[What to do]:
Put each line of the listing below into a JSON list of strings, one string per line, and skip any blank lines. Leave the pictures out.

[Records to process]:
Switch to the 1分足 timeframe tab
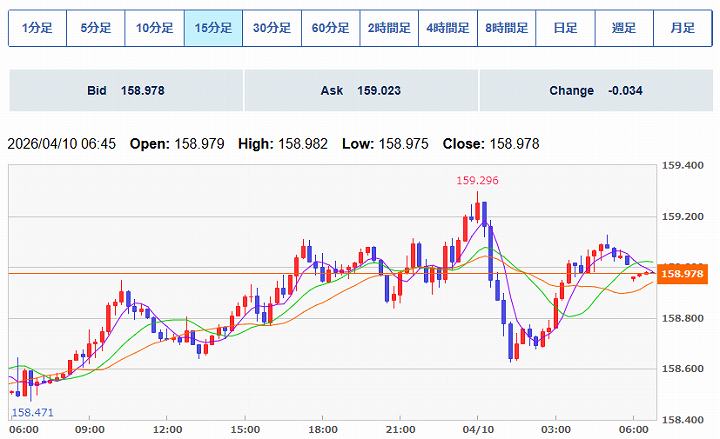This screenshot has width=720, height=439. point(37,28)
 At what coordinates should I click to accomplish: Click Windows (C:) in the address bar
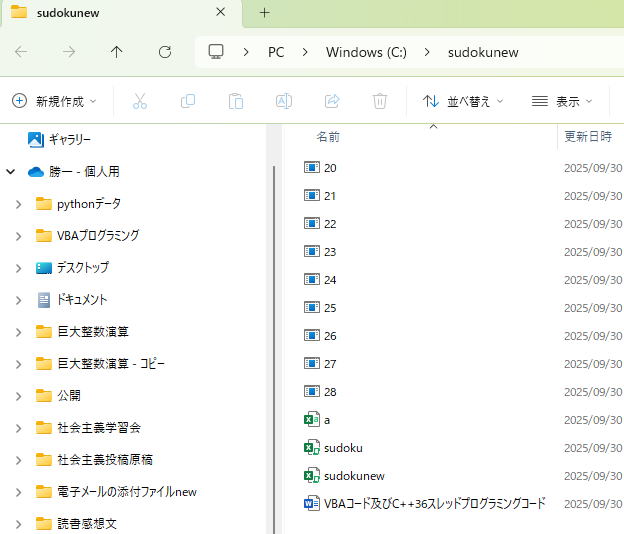point(366,52)
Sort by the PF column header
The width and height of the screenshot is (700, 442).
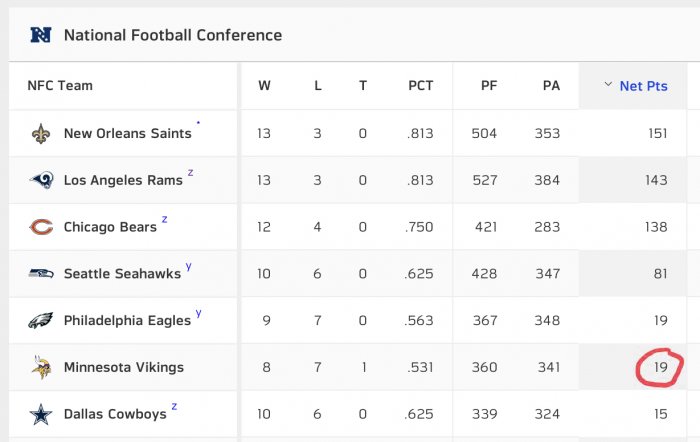(x=489, y=85)
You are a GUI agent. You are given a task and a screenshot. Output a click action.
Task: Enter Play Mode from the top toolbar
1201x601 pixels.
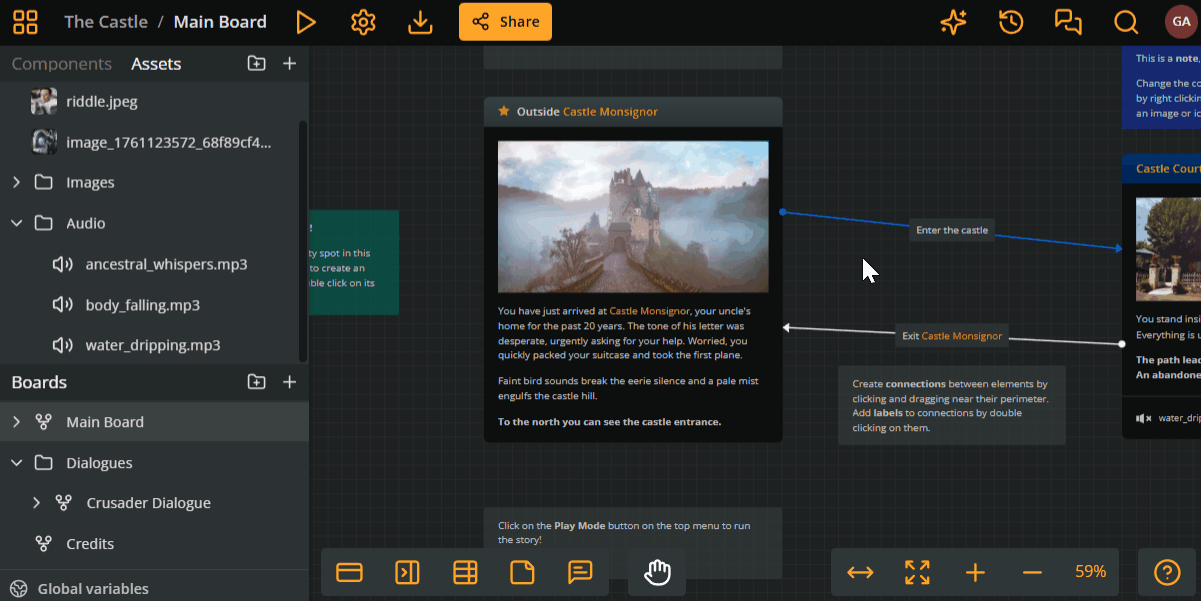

[Written response]:
[
  "Switch to the 1分足 timeframe tab",
  "This screenshot has width=720, height=439. point(37,28)",
  " At what coordinates should I click to accomplish: Click Windows (C:) in the address bar",
  "point(366,52)",
  "Sort by the PF column header",
  "The width and height of the screenshot is (700, 442).",
  "(x=489, y=85)",
  "You are a GUI agent. You are given a task and a screenshot. Output a click action.",
  "Task: Enter Play Mode from the top toolbar",
  "1201x601 pixels."
]